Exercise objective:
Using the listing below, set down exactly the lines starting at the line that contains "Screen dimensions: 1200x675" and ending at the line that contains "You are a GUI", both included, and no others.

Material supplied:

%%

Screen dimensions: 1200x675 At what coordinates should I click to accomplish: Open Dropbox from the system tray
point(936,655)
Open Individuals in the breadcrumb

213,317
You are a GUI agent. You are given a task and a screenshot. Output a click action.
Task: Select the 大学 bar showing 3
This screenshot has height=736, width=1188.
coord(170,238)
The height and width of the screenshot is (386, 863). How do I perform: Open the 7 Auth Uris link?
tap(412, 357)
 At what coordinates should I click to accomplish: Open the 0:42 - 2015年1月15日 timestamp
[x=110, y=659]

%%
%%

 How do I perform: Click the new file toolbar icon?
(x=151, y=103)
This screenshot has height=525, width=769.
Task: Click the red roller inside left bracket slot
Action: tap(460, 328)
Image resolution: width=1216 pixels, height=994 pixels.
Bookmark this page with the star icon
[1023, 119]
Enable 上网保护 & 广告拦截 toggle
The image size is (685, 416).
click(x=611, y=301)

%%
%%

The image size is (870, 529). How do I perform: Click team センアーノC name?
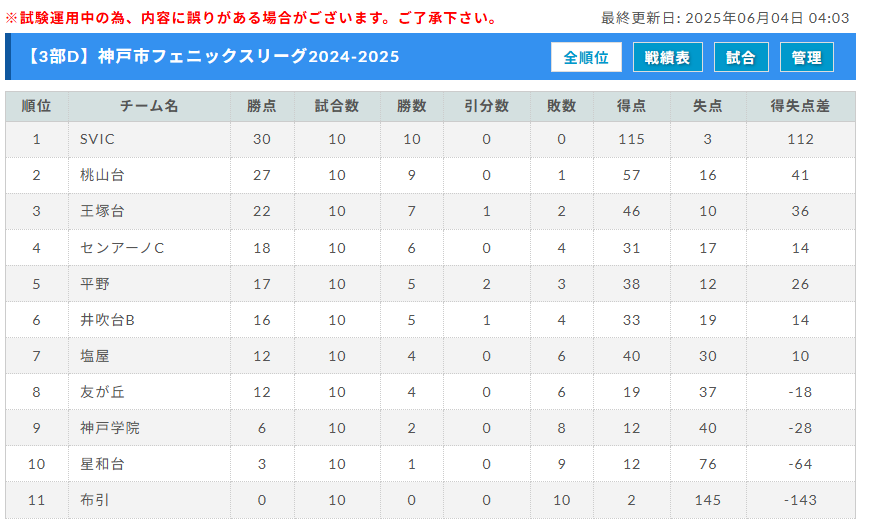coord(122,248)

%%

Result of this exercise:
Screen dimensions: 1200x675 At what coordinates should I click to accomplish: Open Dropbox from the system tray
point(936,655)
Open Individuals in the breadcrumb

213,317
You are a GUI agent. You are given a task and a screenshot. Output a click action.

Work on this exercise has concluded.